◆ **任务要求 1**
请将 Oracle 故障讨论帖中以“你这个 oracle服务和tomcat”开头的段落改写为条目清单，并保留其主要内容。
◆ **任务要求 2**
请重新给出 Oracle 故障讨论帖中从“D:\APP\ADMINISTRATOR\ORADATA\UIDB\CONTROL01.CTL 快速恢复区满了，或 D”到“Application Testing options.”的这一段，并将其中的“快速恢复区”换成“闪回恢复区”。
◆ **任务要求 3**
请接着 Oracle 故障讨论帖的末句往下续写。

◆ **页面摘录**
另外，针对os 配额不足的问题，网络上也有人有类似的情况。搜搜 "配额不足，无法处理此命令" 看看有没有相似

huangdh12 2014-07-05

打赏
举报

你这个 oracle服务和tomcat 都是在server2008 服务器上吗？服务器是64位的？内存多少？另外，你的oracle的参数中 sga，pga是多少？还有是，如果再出现这个问题，你先通过任务管理器看看，内存，或者cpu上会不会有异常的地方

惜分飞 2014-07-04

打赏
举报

说的比较笼统，可能要深入数据库分析加入qq（107644445），给你们看看

lu仙深 2014-07-04

打赏
举报

定个时间每天自动重启oracle 服务试下看，会不会缓解呢？

惜分飞 2014-07-04

打赏
举报

1. d盘满了 2. 数据库需要人维护，不能放羊

卖水果的net 2014-07-04

打赏
举报

D:\APP\ADMINISTRATOR\ORADATA\UIDB\CONTROL01.CTL 快速恢复区满了，或 D 盘满了，手动清理一下。

ligen119 2014-07-04

打赏
举报

接楼上日志

Starting up:
Oracle Database 11g Enterprise Edition Release 11.2.0.1.0 - 64bit Production
With the Partitioning, OLAP, Data Mining and Real Application Testing options.
Using parameter settings in server-side spfile D:\APP\ADMINISTRATOR\PRODUCT\11.2.0\DBHOME_1\DATABASE\SPFILEUIDB.ORA
System parameters with non-default values:
  processes                = 150
  memory_target            = 1G
  memory_max_target        = 2G
  control_files            = "D:\APP\ADMINISTRATOR\ORADATA\UIDB\CONTROL01.CTL"

◆ **所供数据**
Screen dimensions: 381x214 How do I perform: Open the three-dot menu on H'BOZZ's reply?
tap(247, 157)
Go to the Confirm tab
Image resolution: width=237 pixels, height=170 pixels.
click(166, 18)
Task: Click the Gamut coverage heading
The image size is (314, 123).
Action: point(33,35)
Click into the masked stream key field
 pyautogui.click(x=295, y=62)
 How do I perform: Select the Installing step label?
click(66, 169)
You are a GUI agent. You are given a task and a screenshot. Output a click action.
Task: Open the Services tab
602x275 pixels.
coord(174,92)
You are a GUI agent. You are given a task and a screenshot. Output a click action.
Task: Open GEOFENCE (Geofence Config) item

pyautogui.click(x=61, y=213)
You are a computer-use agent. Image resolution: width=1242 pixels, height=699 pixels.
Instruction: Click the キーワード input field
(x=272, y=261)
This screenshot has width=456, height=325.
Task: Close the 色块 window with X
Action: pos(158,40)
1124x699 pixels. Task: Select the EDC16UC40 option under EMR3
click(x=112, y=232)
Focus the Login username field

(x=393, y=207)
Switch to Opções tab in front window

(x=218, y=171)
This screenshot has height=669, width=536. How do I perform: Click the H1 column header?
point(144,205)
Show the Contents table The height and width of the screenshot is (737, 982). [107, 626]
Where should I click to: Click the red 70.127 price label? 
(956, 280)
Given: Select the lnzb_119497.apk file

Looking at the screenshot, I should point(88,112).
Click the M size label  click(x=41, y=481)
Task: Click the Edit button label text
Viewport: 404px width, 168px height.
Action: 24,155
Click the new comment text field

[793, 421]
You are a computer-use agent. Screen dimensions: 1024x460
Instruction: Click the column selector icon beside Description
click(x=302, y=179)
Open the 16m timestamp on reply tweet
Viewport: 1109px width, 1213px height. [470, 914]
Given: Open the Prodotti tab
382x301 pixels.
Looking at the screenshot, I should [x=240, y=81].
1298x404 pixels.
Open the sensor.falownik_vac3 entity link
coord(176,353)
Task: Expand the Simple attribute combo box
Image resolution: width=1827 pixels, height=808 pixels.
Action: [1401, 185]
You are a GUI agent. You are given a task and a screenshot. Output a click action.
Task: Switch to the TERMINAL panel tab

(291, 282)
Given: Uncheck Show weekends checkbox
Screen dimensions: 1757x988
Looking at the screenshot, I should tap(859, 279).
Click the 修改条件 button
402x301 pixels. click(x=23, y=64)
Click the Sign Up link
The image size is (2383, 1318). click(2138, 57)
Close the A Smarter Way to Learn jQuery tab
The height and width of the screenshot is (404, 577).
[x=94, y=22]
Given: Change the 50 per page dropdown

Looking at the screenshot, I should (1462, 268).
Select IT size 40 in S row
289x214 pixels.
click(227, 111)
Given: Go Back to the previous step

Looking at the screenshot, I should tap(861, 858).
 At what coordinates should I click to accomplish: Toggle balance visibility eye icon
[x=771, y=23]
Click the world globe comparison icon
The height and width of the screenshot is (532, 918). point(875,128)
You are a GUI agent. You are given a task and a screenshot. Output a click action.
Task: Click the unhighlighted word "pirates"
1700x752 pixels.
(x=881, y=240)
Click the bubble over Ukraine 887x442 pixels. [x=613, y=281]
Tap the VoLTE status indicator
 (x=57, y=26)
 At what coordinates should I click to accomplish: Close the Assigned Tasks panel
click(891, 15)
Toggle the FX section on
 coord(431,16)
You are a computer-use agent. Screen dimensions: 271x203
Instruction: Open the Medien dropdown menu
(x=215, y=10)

◆ **答案 1**
- oracle 服务与 tomcat 是否均部署在 server2008 服务器上？
- 服务器是否为 64 位？内存为多少？
- oracle 参数中 sga、pga 分别设为多少？
- 若问题再次出现，先通过任务管理器查看内存或 CPU 是否有异常。

◆ **答案 2**
D:\APP\ADMINISTRATOR\ORADATA\UIDB\CONTROL01.CTL 闪回恢复区满了，或 D 盘满了，手动清理一下。

ligen119 2014-07-04

打赏
举报

接楼上日志

Starting up:
Oracle Database 11g Enterprise Edition Release 11.2.0.1.0 - 64bit Production
With the Partitioning, OLAP, Data Mining and Real Application Testing options.

◆ **答案 3**
  control_files            = "D:\APP\ADMINISTRATOR\FLASH_RECOVERY_AREA\UIDB\CONTROL02.CTL"
  db_block_size            = 8192
  compatible               = "11.2.0.0.0"
  db_recovery_file_dest    = "D:\app\Administrator\flash_recovery_area"
  db_recovery_file_dest_size= 3912M
  undo_tablespace          = "UNDOTBS1"
  remote_login_passwordfile= "EXCLUSIVE"
  db_domain                = ""
  dispatchers              = "(PROTOCOL=TCP) (SERVICE=uidbXDB)"
  audit_file_dest          = "D:\APP\ADMINISTRATOR\ADMIN\UIDB\ADUMP"
  audit_trail              = "DB"
  db_name                  = "uidb"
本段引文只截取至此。